Day 78 of self-isolation - dentists soon!

On June 8th, dentistry will reopen.

This isn't as simple as it sounds.

When you're sitting in the Chair of Pain, lying back with your mouth wide open and your mouth running with water, saliva and viruses, you're blowing out droplets all the time. My dentist always wore a plastic face shield, and I could see the spit and droplets on her shield. Her predecessor was old school, and didn't wear a shield - I suppose he was used to it.

So I'm blowing viruses all the time I'm there. Whatever I'm infected with, I'm spreading it. And now, with the very infectious Covid-19, we have to be even more careful. So, after my dentist has finished drilling, filling and billing, I leave behind a small airborne cloud. The droplets will last only for a few minutes, but when the smallest droplets evaporate, they leave floating viruses in the air.

The surgery will have to be cleaned out after each patient. The surfaces sprayed, but also the air. And its going to take time. Instead of seeing three victims per hour, she'll only be doing one, and this is going to be true throughout the profession.

So our capacity for dentistry has gone from 100%, to 0%, to 33%. While it was at zero, there would have been some terrible things happening - we were, in effect, back in medieval times of no dentists, suffer in silence. My teeth are as bad as many other people, and for the last three months, I've been extra careful not to break anything.

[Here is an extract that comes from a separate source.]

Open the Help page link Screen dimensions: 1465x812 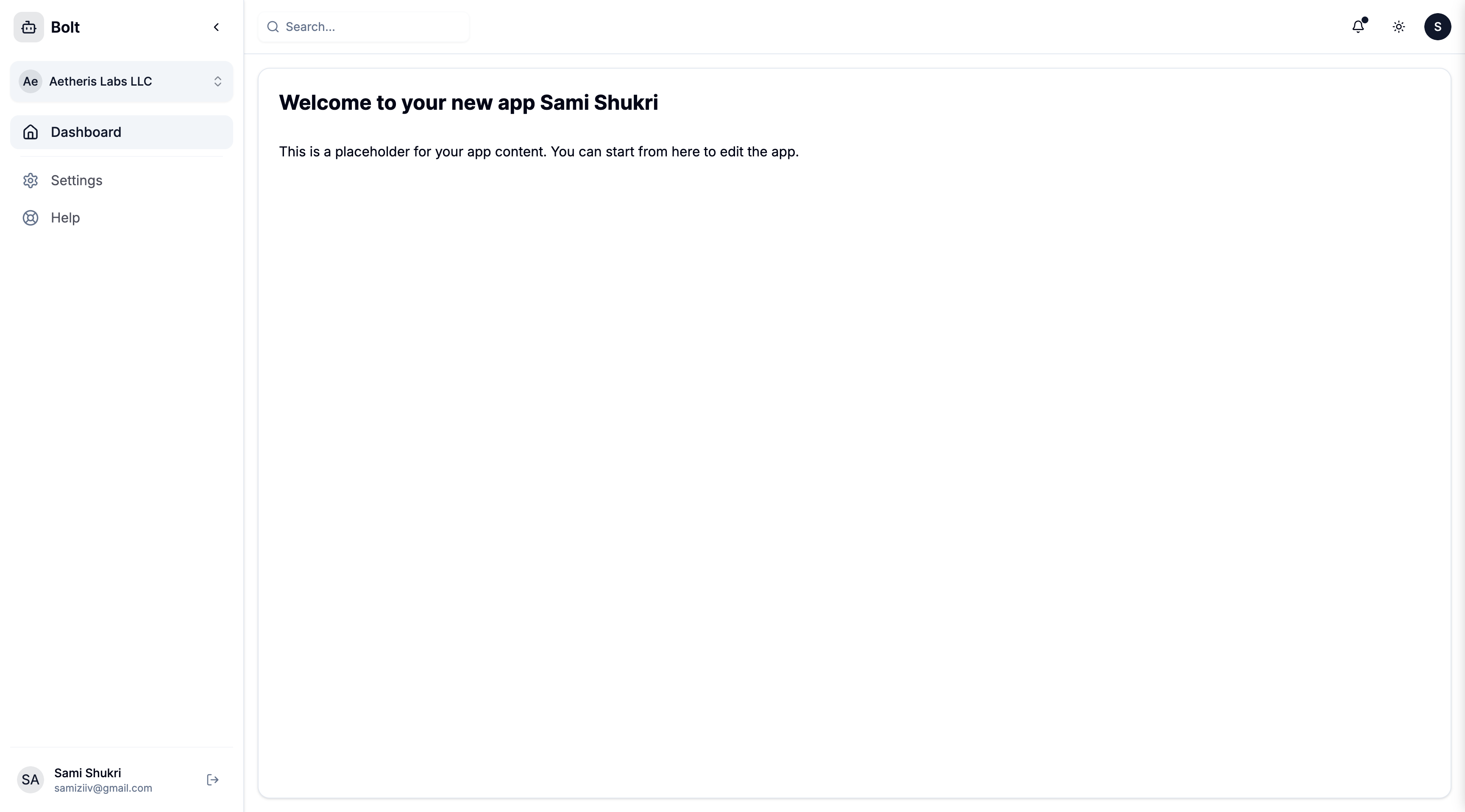click(x=65, y=218)
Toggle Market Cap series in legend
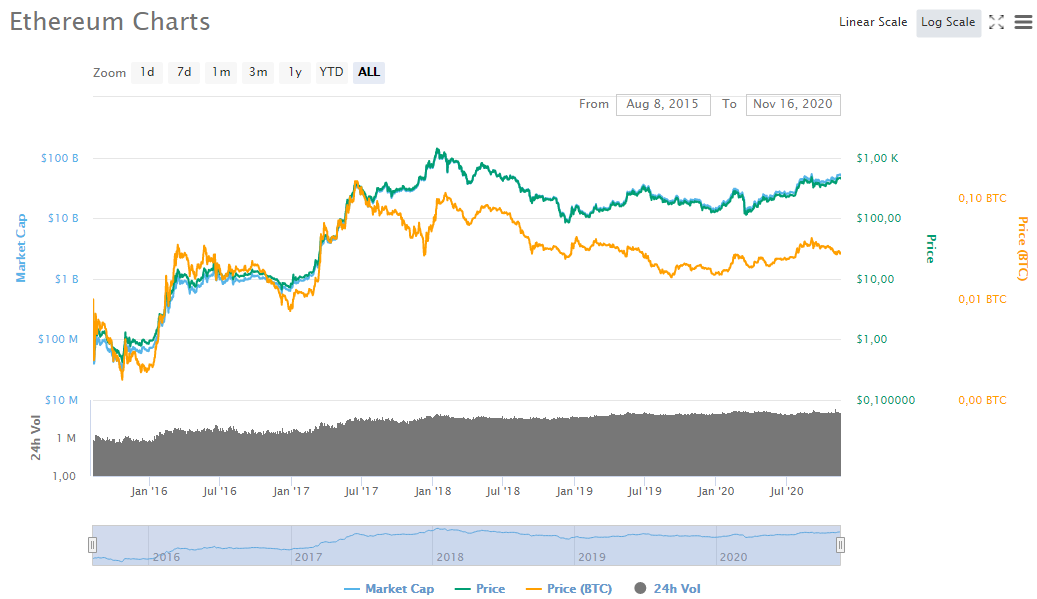 coord(389,589)
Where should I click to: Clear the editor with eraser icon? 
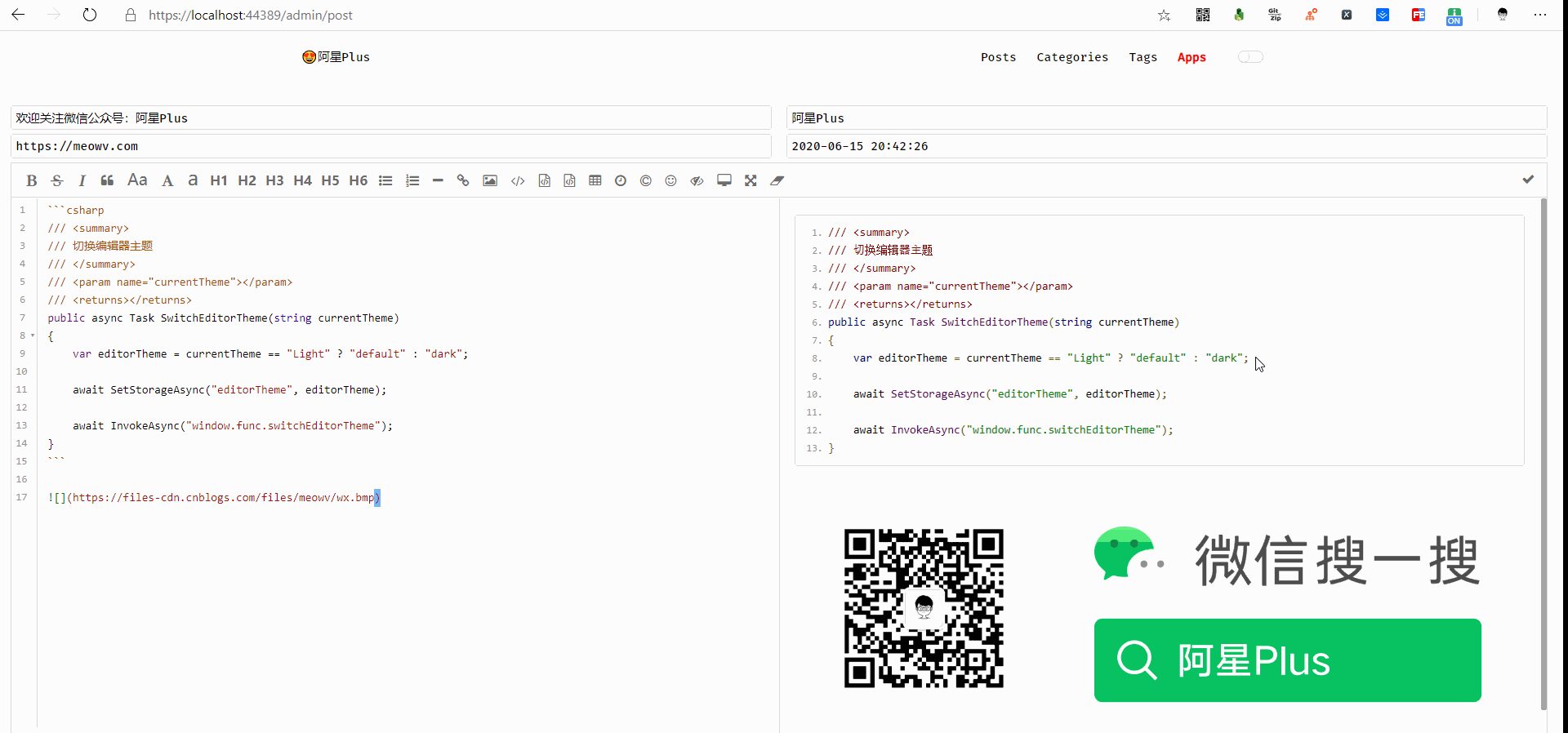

I got lucky; I had a crown done at the start of March, and an extraction a week before the lock down. Indeed, my personal lock down started the day after the extraction. And I've had no trouble with my teeth in the last three months. I say lucky, because a lost filling, or a cracked tooth, or a chipped tooth, has been happening to me on a fairly frequent basis for several years, because when I was a lad, the dental fashion was for extreme drilling. The answer to caries, was drill, drill, drill, then fill. My hollowed-out teeth aren't as strong as they might have been.

For the first few months, dentists are going to be catching up on their backlog. People with definite dental disasters will (and should) have priority. A lost filling? Put some cheese rind in for now. Routine inspections will be on hold for a long time.

But it is good news. And we are all grateful to our NHS dentists (though we'd rather not see you) for the work that you do for us.